Node and Pod Sizing#
Pod sizing is a critical aspect of Kubernetes resource management that directly impacts application performance, cluster efficiency, and operational costs. This guide covers pod sizing configurations across both on-premise (EKS Anywhere) and AWS (EKS with Karpenter) environments in the IT Common Platform.
On-Premise Pod Definitions (EKS Anywhere)#
The platform's on-premise infrastructure runs on Amazon EKS Anywhere (EKS-A) deployed on VMware vSphere. This provides a consistent Kubernetes experience across data center environments.
Node Size Specifications#
The platform defines standardized node sizes for on-premise deployments in https://code.vt.edu/it-common-platform/infrastructure/eksa-vsphere/-/blob/main/nodesize.yaml?ref_type=heads:
Size | Category |
---|---|
tiny | Minimal resources for lightweight workloads |
small | Standard workloads with modest requirements |
medium | Applications with moderate resource needs |
large | Resource-intensive applications |
xlarge | High-performance computing workloads |
For current specifications, refer to the nodesize.yaml configuration file.

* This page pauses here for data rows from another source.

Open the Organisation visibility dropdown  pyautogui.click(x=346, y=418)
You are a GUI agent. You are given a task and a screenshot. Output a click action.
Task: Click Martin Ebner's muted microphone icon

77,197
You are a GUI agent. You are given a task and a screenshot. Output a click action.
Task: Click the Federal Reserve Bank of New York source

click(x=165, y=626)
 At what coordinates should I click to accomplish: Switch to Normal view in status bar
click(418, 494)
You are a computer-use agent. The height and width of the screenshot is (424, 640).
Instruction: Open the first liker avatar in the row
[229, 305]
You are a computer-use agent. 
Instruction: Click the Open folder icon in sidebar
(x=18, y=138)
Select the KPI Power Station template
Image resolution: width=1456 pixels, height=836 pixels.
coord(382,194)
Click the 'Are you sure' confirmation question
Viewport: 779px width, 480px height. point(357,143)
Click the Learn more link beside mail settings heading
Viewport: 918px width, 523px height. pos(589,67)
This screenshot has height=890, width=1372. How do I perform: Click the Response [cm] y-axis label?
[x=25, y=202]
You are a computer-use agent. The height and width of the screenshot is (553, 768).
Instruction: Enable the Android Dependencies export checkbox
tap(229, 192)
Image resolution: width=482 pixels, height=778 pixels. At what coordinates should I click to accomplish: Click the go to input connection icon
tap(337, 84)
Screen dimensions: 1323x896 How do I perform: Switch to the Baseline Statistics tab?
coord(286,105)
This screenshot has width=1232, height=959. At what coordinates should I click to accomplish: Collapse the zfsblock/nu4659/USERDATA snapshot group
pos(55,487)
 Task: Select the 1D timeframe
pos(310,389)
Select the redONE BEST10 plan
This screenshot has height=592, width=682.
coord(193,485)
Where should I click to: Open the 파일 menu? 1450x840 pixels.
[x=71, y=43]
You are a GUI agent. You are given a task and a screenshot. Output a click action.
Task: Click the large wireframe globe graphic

Environment-Specific Node Pools#
Each environment maintains distinct node pool configurations optimized for workload requirements:
Development Environment#
Configuration file: https://code.vt.edu/it-common-platform/infrastructure/eksa-vsphere/-/blob/main/dvlp.yaml?ref_type=heads
workerNodeGroupConfigurations:
- name: es
count: 2
machineRef: small # 2 CPU, 8GB RAM
- name: platform
count: 4
machineRef: small
- name: core
count: 3
autoscalingConfiguration:
minCount: 3
maxCount: 5
machineRef: small
Production Environment#
Configuration file: https://code.vt.edu/it-common-platform/infrastructure/eksa-vsphere/-/blob/main/prod.yaml?ref_type=heads
workerNodeGroupConfigurations:
- name: es
count: 6
autoscalingConfiguration:
minCount: 6
maxCount: 9
machineRef: xlarge # 8 CPU, 64GB RAM
- name: sis
count: 2
machineRef: tiny # 1 CPU, 4GB RAM
- name: platform
count: 2
machineRef: small # 2 CPU, 8GB RAM
- name: core
count: 3
autoscalingConfiguration:
minCount: 3
maxCount: 8
machineRef: small
Control Plane Sizing#
Control plane components use consistent sizing across environments for stability:
controlPlaneConfiguration:
machineSpec:
numCPUs: 2
memoryMiB: 32768
diskGiB: 26
externalEtcdConfiguration:
machineSpec:
numCPUs: 2
memoryMiB: 4096
diskGiB: 26
Applying On-Premise Configuration Changes#
To modify node pool sizes in an on-premise cluster:
-
Edit the appropriate environment file:
-
Update the node pool configuration:
-
Apply changes using using the pipeline
Karpenter Autoscaling (AWS EKS)#
For AWS-based deployments, the platform uses Karpenter for intelligent node provisioning and autoscaling. Karpenter automatically provisions right-sized compute resources based on pod requirements.
Karpenter Configuration#
Base configuration: https://code.vt.edu/it-common-platform/infrastructure/eks-cluster/-/blob/main/cluster-bootstrap/environments/aws/karpenter.tf?ref_type=heads
Karpenter installation includes:
- Namespace: platform-karpenter
- Controller resources are configured appropriately for the cluster size
Node Pool Templates#
Karpenter node pools are managed through the landlord system, which provides tenant-specific node pools with resource isolation.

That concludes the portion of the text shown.